Random survival forest for predicting the combined effects of multiple physiological risk factors on all-cause mortality.

ABSTRACT

Understanding the combined effects of risk factors on all-cause mortality is crucial for implementing effective risk stratification and designing targeted interventions, but such combined effects are understudied. We aim to use survival-tree based machine learning models as more flexible nonparametric techniques to examine the combined effects of multiple physiological risk factors on mortality. More specifically, we (1) study the combined effects between multiple physiological factors and all-cause mortality, (2) identify the five most influential factors and visualize their combined influence on all-cause mortality, and (3) compare the mortality cut-offs with the current clinical thresholds. Data from the 1999-2014 NHANES Survey were linked to National Death Index data with follow-up through 2015 for 17,790 adults. We observed that the five most influential factors affecting mortality are the tobacco smoking biomarker cotinine, glomerular filtration rate (GFR), plasma glucose, sex, and white blood cell count.

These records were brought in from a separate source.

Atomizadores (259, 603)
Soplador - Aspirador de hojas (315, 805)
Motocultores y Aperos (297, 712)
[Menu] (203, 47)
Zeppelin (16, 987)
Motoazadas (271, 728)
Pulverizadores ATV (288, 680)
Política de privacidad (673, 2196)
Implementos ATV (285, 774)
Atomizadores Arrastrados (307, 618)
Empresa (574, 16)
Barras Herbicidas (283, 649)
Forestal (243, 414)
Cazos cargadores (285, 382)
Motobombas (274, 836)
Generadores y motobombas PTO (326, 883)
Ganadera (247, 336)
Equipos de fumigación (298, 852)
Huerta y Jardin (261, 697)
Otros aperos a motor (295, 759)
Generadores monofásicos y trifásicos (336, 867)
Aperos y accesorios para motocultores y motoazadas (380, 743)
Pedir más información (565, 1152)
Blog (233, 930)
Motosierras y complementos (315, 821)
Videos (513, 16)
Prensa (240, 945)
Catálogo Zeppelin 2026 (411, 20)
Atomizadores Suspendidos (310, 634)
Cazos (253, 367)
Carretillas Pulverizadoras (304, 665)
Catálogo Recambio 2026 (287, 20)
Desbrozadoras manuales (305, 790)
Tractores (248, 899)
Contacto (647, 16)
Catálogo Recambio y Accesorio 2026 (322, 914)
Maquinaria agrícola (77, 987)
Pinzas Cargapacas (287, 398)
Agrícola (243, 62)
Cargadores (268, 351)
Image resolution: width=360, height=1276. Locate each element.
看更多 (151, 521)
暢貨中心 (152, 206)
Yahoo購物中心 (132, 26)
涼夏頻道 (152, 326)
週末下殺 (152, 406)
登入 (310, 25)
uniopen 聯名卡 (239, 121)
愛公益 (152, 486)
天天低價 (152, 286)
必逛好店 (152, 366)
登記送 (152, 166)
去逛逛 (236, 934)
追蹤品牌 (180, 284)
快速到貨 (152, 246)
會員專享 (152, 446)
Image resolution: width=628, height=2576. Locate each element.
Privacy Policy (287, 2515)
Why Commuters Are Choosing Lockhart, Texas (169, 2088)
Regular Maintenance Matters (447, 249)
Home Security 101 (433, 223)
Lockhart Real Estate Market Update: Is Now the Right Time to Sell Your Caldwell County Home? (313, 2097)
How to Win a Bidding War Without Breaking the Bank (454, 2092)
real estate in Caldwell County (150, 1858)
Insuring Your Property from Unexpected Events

Specifically, high mortality risk is associated with being male, active smoking, low GFR, elevated plasma glucose levels, and high white blood cell count. The identified mortality-based cutoffs for these factors are mostly consistent with relevant studies and current clinical thresholds. This approach enabled us to identify important cutoffs and provide enhanced risk prediction as an important basis to inform clinical practice and develop new strategies for precision medicine.